• [To be done]:
Reproduce the records from the line containing "Select the 任何变更 radio button" through the end, inclusive, with "row label" changed to "column header" and everything else left as it is. Omit the pictures from your answer.

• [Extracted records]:
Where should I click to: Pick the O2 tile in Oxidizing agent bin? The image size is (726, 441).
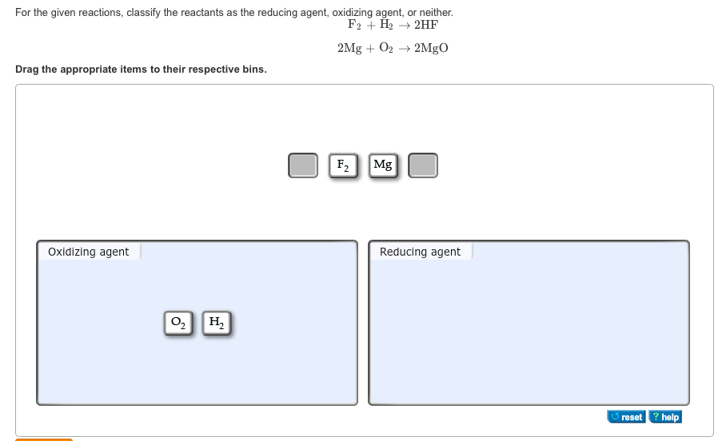178,323
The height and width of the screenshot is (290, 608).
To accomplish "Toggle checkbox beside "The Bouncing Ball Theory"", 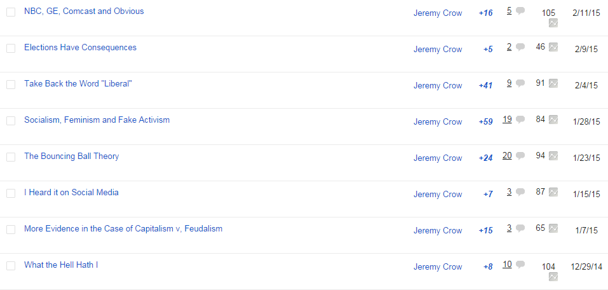I will 11,157.
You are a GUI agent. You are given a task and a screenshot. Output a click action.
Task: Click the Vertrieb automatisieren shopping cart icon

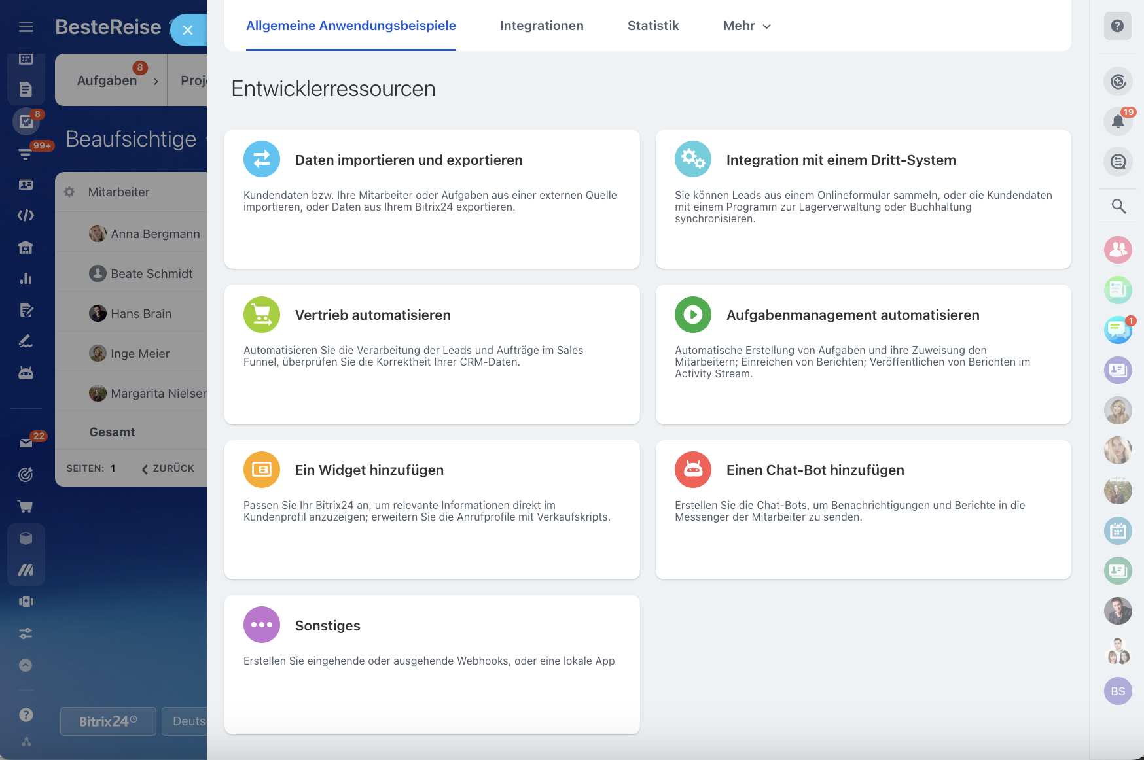pos(262,315)
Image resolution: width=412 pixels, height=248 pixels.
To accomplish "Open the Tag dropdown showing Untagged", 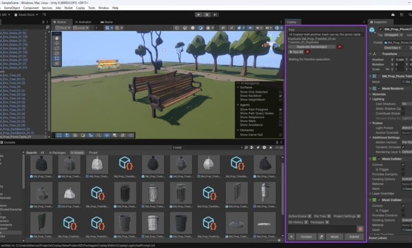I will [393, 34].
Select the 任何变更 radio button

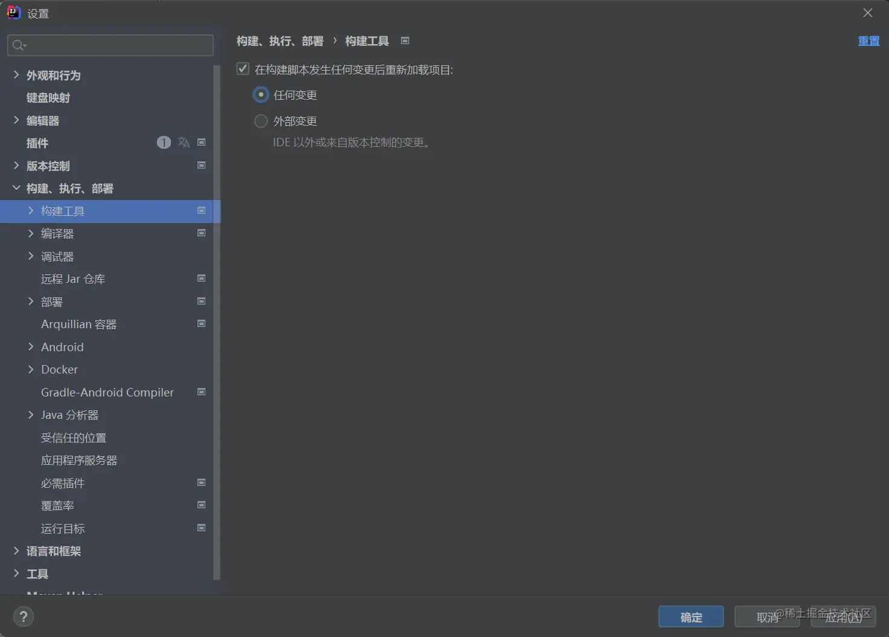(260, 94)
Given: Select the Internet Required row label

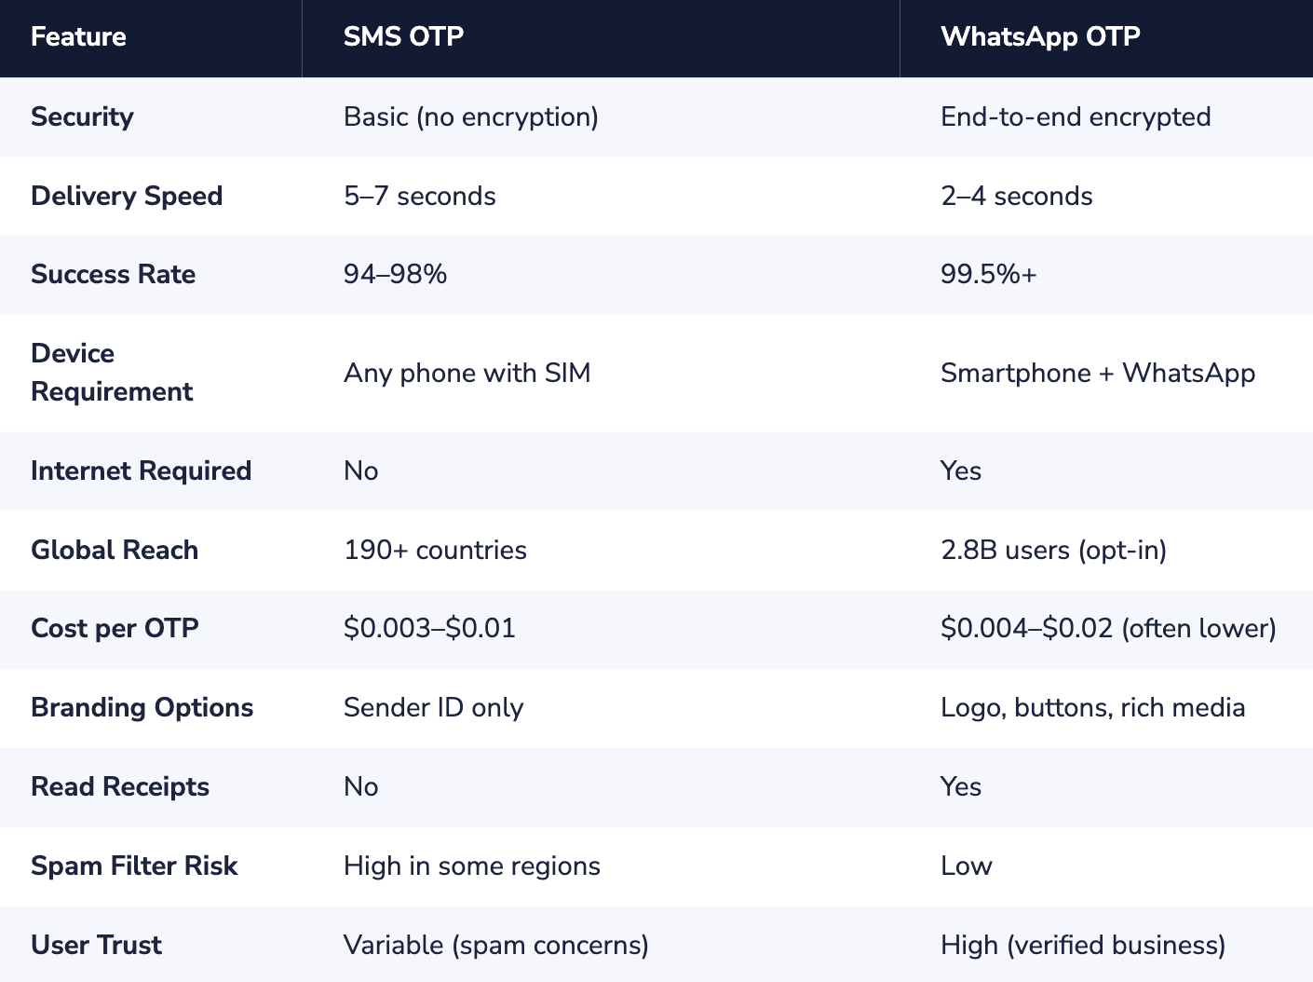Looking at the screenshot, I should click(141, 471).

• [In response]:
Select the 任何变更 radio button

(260, 94)
Given: Select the Internet Required column header

Looking at the screenshot, I should click(141, 471).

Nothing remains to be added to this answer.